Ich möchte speziell auf Eva&Alfreds Reaktion eingehen: Jeden Satz des Angola-Berichtes auf Eurer Webseite habe ich gelesen und in mich hineingesogen! Sehr interessant (und aktuell!) sind Eure Zeilen! Bitte versteht meine folgende Aussage nicht als Kritik: Ihr reist so, Ihr seid so, ich habe nichts daran auszusetzen. Mir ist nur aufgefallen (…bitte korrigiert mich!), daß Ihr relativ unvorbereitet nach Angola eingereist seid. Über den Ostteil Angolas habe ich bei meinen nunmehr jahrelangen Recherchen nichts „greifbares“ gefunden! Es gab bisher keinerlei Aussagen über Grenzübergänge, Pistenbeschaffenheiten und Treibstoffversorgung. Aus diesem Grunde habe ich mich auch noch nicht in den Osten Angolas hineingetraut. Nun, dank Euch (!), könnte ich es einmal versuchen. Wenn ich Euch als Nichtweltreisender einen Tipp geben darf, so würde ich mich unbedingt etwas ausführlicher über ein unbekanntes Land informieren, bevor ich einfach so „ins Blaue“ hineinfahre und dann an meine Grenzen käme. Bitte, dies ist mein Tipp als Reisender zu (Welt-)Reisenden!
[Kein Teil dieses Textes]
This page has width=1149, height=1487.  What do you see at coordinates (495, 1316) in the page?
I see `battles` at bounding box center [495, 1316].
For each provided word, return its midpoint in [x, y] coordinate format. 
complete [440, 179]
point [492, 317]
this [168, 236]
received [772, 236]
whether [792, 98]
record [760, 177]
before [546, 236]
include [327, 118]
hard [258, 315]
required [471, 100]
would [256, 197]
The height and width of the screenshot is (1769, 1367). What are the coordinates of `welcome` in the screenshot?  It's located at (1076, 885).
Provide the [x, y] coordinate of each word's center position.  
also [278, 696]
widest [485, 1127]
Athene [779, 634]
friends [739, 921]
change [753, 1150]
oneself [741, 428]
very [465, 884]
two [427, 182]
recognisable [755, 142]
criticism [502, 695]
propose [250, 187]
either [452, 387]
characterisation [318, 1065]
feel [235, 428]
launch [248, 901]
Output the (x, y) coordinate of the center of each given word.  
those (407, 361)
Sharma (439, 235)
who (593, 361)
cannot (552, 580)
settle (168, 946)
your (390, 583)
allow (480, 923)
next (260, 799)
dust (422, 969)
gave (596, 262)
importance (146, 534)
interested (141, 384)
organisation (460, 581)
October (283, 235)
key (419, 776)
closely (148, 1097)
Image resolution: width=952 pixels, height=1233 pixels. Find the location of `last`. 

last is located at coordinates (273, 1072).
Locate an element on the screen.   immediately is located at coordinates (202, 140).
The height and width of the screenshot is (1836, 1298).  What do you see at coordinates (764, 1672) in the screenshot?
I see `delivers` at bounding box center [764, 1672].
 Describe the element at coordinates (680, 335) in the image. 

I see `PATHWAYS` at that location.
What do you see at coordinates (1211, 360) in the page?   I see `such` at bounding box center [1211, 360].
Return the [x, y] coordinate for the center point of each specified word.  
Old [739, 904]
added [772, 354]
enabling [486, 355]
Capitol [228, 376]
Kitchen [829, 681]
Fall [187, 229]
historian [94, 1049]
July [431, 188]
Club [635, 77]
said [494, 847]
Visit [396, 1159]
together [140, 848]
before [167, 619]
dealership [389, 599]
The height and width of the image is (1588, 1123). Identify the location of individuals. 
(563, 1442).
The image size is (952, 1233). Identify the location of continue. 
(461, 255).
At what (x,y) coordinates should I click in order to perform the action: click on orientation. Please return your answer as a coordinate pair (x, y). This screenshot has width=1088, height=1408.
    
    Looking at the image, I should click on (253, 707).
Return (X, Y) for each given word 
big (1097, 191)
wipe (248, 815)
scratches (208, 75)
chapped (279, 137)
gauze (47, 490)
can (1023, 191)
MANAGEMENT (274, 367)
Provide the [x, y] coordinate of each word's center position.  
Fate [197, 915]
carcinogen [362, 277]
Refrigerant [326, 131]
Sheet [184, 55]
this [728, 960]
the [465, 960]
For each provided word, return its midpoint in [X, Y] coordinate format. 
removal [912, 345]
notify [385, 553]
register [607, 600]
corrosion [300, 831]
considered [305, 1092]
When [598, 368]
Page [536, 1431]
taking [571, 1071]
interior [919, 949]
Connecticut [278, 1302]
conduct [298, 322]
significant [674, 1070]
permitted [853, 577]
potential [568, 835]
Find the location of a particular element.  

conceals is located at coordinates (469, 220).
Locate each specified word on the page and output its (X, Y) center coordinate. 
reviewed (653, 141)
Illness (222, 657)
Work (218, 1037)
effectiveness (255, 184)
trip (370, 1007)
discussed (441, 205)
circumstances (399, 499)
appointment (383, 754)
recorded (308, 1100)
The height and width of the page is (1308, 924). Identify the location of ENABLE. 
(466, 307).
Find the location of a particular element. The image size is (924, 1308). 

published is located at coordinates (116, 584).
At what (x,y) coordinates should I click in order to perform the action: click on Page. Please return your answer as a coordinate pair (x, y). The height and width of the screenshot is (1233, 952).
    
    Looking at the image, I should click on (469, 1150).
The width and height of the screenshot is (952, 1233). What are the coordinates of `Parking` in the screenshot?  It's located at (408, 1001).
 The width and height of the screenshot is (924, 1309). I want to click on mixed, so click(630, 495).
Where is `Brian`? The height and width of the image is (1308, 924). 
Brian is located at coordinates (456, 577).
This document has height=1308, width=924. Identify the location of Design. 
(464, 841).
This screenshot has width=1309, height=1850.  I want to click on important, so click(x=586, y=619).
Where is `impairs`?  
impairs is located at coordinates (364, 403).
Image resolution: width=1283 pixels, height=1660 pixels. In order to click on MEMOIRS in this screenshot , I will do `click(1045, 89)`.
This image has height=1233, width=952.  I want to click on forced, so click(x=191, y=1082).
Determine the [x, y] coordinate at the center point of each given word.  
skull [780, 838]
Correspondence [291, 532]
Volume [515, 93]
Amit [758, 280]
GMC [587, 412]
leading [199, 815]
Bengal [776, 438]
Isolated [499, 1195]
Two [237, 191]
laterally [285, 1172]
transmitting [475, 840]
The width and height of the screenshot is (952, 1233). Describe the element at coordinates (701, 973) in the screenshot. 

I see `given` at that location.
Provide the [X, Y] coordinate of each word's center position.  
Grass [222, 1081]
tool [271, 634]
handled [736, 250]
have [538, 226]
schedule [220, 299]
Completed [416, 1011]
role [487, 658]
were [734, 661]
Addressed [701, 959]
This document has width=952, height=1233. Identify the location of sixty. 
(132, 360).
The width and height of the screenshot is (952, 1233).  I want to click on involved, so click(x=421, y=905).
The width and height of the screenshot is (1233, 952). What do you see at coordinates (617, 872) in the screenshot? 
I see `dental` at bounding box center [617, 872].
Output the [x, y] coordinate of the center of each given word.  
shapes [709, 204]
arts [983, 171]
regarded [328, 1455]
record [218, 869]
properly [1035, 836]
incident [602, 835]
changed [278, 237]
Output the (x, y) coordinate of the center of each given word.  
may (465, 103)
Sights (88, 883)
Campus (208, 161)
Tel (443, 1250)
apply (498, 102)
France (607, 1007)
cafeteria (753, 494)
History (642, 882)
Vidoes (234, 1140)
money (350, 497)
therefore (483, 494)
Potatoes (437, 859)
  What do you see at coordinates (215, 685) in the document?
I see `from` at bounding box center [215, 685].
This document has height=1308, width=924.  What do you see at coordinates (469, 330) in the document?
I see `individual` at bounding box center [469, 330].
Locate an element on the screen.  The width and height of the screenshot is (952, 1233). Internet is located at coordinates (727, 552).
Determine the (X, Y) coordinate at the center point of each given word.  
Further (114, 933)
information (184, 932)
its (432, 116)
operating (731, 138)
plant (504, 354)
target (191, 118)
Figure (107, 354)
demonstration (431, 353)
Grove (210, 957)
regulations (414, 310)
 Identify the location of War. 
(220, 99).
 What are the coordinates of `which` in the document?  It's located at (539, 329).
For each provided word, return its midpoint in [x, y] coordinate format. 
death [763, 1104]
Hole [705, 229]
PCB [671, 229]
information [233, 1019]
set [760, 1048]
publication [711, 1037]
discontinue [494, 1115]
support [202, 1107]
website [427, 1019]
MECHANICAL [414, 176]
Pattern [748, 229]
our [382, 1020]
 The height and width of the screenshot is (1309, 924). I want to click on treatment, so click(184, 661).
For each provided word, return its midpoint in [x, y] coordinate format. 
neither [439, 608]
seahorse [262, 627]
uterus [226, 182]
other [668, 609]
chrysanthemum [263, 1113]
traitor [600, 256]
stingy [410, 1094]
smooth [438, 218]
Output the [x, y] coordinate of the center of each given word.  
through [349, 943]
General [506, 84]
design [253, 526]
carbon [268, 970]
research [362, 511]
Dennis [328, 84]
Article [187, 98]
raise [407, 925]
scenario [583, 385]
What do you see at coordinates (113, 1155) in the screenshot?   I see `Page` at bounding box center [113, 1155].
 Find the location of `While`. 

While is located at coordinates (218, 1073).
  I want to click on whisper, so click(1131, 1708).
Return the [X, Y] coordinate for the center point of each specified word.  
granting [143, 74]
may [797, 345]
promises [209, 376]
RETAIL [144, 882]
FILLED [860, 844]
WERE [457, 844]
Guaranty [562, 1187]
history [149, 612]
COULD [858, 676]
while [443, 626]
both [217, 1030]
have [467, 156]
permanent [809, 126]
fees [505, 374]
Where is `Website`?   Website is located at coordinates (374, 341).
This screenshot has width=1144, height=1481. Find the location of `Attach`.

Matthias, wild zu campen in Angola ist nicht schwierig! Man muß nur die Grundregeln kennen und beachten! Die wichtigste Grundregel heißt: „Kommuniziere mit Deinem Umfeld!“ Wenn Du einen Übernachtungsplatz gefunden hast, so sprich mit den nächsten Bewohnern! Auch wenn Du niemanden siehst, …sie haben Dich längst registriert! Teile ihnen mit, daß Ihr Touristen seid! Frage, ob Ihr an dieser Stelle übernachten dürft! Die Leute werden es auf jeden Fall verneinen! Sie möchten, daß Ihr als deren Gäste auf dem Dorfplatz übernachtet. Da muß man sich dann natürlich freundlich-diplomatisch herausreden. Ist eine Polizeistation in der Nähe, …so meldet Euch dort unbedingt an!!! Die Polizei hat die absolute Autorität im Lande, …überall!!! Und wenn man kein Portugiesisch kann? Ich kann es auch nicht! Das kann auch von Vorteil sein, denn dann reduziert die (unangenehme) Kommunikation auf die wenigen Sprachzettel, die ich vorab situationsbedingt mit Google Translate erstellt habe. Das funktioniert prima und zeigt dem Gegenüber: Dieser Tourist hat sich schon vorab mit uns beschäftigt! Er interessiert sich für uns!

Abschließend zum Visum: Hier wird es in Zukunft auf jeden Fall Erleichterungen geben! Aus 2. Hand (immerhin zweiter!) habe ich erfahren, daß der neue Präsident Angolas, João Lourenço, sich baldigst mit diesem Thema im Sinne „para o turismo“ befassen möchte.